Uit angst voor juridische chaos wilde iedereen duidelijk een oplossing. Op mijn kabinet hebben we de delegaties van de vakbonden en werk- gevers elk apart opgesloten. Voor onze pendeldiplomatie waren alle elementen minutieus voorbereid. Met ons drieën waren we ook nieuwe gezichten in het overleg, terwijl de Groep van Tien al honderd keer over het dossier had gesproken. Het deed bij momenten denken aan een bemiddelaar die een slecht huwelijk probeert te redden en van de twee partners alle verhalen uit hun gezamenlijke verleden moet horen. Daarom nam de onderhandeling zo veel tijd in beslag.

Na afloop was er haast meer aandacht voor de ‘girlpower’ achter het compromis dan voor de gemaakte afspraken. Stoort dat?

De Coninck: (haalt de schouders op) Ik ben normaal niet zo geduldig, ik ben nogal hoekig in mijn aanpak. Maar Yasmine, Eva en ik hebben gewerkt als een complementair team. Meer dan eens zijn we boksbal geweest, afwisselend voor de werkgevers en voor de vakbonden. Maar al bij al verliepen de gesprekken minder ruw, wellicht omdat drie vrouwen tussen de delegaties bemiddelden.

Het heeft ook geloond dat ik in de voorbije maanden geïnvesteerd heb om het vertrouwen van werkgevers te winnen. Ik heb veel bedrijven bezocht, en ik bewonder mensen die durven te investeren en risico nemen. Tegelijk moeten ondernemers hun personeel respecteren. In moderne verhoudingen tussen werkgevers en werknemers wil ik het midden houden.

Het compromis krijgt het predicaat ‘historisch’ mee, maar de uitwerking is niet af.

De Coninck: Ik heb altijd gezegd dat een compromis niemand gelukkig zou maken, maar dat ook niemand ongelukkig zou hoeven te zijn. De uitkomst zal geen economisch bloedbad met massale ontslagen zijn. Van vele kanten kreeg ik vooraf de raad om er mijn handen van af te houden omdat er met dit dossier geen eer te rapen viel. Maar ik heb het toch gedaan omdat ik een oude madam ben en mijn politieke toekomst achter mij ligt.

In het afgeschoten centraal loonakkoord voor 2011-2012 hadden de so- ciale partners bruggenhoofden gebouwd.
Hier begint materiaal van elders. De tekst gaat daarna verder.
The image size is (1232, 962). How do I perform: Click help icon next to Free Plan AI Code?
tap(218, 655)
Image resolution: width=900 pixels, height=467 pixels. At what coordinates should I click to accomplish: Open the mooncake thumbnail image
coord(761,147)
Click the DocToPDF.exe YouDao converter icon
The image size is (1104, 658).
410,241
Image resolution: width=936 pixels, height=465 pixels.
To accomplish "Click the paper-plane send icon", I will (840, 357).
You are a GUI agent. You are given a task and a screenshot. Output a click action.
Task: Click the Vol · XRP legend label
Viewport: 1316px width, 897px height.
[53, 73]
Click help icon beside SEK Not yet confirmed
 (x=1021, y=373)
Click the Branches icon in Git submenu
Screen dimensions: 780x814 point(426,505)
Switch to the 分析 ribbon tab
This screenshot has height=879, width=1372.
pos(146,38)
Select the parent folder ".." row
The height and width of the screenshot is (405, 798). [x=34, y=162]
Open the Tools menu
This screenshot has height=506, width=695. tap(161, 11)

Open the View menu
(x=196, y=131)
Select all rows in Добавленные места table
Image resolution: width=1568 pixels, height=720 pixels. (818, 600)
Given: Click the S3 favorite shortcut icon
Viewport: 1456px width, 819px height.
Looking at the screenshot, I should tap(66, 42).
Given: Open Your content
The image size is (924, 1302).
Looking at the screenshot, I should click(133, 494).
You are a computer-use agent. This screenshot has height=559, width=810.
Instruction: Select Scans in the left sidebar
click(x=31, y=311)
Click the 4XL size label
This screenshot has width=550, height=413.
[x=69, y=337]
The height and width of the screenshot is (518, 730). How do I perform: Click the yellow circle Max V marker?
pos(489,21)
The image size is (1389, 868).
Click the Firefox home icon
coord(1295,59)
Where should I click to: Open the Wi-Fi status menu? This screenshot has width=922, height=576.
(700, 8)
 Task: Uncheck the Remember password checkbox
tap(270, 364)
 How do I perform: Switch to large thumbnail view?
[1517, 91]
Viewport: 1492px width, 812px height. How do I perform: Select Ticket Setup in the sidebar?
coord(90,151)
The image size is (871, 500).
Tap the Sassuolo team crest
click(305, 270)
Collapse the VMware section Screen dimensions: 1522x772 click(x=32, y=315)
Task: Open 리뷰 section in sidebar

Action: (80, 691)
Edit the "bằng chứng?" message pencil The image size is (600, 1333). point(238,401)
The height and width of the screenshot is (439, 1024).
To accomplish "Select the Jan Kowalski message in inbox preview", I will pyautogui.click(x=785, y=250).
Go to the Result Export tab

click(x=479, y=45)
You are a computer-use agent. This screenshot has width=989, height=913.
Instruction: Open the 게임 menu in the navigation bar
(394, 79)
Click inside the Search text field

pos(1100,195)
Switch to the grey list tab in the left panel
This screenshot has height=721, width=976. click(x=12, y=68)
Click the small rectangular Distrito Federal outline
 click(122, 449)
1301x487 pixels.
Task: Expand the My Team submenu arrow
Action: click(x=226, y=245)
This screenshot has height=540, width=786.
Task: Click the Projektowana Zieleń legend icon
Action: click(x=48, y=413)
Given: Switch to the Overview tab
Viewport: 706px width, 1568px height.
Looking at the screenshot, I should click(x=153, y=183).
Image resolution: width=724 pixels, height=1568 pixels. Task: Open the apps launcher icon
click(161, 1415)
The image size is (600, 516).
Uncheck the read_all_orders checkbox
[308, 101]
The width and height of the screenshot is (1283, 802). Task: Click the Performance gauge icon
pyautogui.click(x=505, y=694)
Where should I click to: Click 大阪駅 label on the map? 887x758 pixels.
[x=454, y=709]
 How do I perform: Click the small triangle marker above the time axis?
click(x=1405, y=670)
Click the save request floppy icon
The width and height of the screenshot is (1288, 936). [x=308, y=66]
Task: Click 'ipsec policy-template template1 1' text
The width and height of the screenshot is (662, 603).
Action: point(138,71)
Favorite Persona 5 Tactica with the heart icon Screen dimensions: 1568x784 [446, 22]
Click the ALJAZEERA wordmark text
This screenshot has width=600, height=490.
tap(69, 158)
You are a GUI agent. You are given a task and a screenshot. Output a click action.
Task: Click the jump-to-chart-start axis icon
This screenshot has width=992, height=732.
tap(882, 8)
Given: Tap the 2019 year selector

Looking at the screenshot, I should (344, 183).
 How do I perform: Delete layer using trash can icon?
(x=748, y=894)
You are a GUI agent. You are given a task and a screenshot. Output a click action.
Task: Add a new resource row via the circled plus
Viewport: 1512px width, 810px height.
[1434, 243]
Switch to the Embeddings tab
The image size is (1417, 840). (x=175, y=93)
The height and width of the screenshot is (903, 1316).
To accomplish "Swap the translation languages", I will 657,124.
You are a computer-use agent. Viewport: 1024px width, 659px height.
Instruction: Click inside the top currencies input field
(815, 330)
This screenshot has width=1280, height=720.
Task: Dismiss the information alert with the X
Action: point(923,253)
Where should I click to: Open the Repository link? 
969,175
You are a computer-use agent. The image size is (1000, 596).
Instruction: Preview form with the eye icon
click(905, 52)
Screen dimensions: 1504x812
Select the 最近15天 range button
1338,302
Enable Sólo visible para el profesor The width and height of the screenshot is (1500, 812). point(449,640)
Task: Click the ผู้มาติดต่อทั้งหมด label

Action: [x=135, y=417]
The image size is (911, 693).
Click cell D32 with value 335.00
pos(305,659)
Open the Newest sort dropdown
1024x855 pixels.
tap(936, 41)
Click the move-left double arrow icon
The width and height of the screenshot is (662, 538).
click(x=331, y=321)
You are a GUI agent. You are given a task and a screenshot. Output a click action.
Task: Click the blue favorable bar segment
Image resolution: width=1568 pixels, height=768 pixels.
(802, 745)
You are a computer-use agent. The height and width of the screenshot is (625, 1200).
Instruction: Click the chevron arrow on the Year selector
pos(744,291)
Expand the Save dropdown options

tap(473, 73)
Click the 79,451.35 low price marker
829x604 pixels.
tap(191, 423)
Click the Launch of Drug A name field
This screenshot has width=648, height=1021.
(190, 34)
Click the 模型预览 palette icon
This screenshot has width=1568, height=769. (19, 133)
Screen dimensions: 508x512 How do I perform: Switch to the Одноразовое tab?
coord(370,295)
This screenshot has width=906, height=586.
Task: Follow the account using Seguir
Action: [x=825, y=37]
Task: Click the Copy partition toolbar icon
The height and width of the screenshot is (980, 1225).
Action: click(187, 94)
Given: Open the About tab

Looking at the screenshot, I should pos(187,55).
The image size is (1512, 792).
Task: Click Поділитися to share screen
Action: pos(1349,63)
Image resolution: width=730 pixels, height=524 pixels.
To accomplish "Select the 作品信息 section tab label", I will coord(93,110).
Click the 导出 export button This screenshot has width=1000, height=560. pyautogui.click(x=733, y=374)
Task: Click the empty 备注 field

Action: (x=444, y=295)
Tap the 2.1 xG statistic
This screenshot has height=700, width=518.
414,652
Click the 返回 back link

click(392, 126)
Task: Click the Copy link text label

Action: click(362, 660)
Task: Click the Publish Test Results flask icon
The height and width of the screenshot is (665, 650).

Nu is er ook een brug aangelegd en zijn er vanaf 1 januari 2014 geen arbeiders en bedienden meer, alleen nog werknemers. Voor iedereen geldt dan een gelijke opzegduur, en de carenzdag verdwijnt. Bedienden behouden hun opgebouwde ontslagrechten en voor arbeiders wordt het historische deficit door hun huidige ongelijke ontslagregeling in grote mate weggewerkt. Voor dat laatste past de overheid bij. Zo zijn de voornaamste hindernissen voor een harmonisering weg, en zijn andere afspraken van 2011 voor de sociale partners het vertrekpunt om ook voor aspecten zoals het vakantiegeld en de tijdelijke werkloosheid de ongelijkheden op te ruimen.

Is dit een compromis op z’n Belgisch? Het is een consensus met diverse ingrediënten én een recept. Zo is niet altijd gekozen voor cash bij een ontslag. Er wordt meer ingezet op outplacement en een deel van de ontslagvergoeding kan bijvoorbeeld voor omscholing worden gebruikt.

De compromistekst is van de regering. Het is geen akkoord met de sociale partners. De zure reacties zullen niet voor hun onderhandelaars, maar voor u zijn.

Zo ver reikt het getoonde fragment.